Buster is silent, just endures with his arm straight out, holding the metal lantern, steady as an oak branch when there’s no wind, tears streaming down his face, making dirt streaks. He looks about nine.
Mrs. Kelly is at the woodstove, heating up water and getting out her clean cloths and scissors, when, with the next push, the patient shouts something that I think must be Polish, and the infant tumbles out. The midwife sees what’s happening, steps over, and hands the new life to me. I have no choice but to take it, all wet and slimy, wiggling and crying with the cord still attached. It was the smell of the birth that made me gag.
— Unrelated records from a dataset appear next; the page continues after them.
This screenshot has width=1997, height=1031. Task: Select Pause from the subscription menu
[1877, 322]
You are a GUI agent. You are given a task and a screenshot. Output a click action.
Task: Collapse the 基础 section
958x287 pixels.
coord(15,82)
Now I actually like it, sweet and earthy.
I hand the newborn over to Magda, who has fallen back on the bed. “Here’s your baby.” Buster sets the lamp down and runs from the shack. The midwife kicks the door shut to keep out the cold, and I can hear the little boy sobbing.
In fifteen minutes, we have the place tidy. Buster, still hiccuping his sobs, shows me the way to the pump in the alley, and I bring in more water. “Everything’s okay now,” I tell him as we walk back toward the shack. “Your mother’s fine. You have a pa?”
He tilts his head toward the railroad tracks. “Just started graveyard shift, throwing coal for Pittsburgh Steel.” That’s good, I think. They’ll have someone to look after them.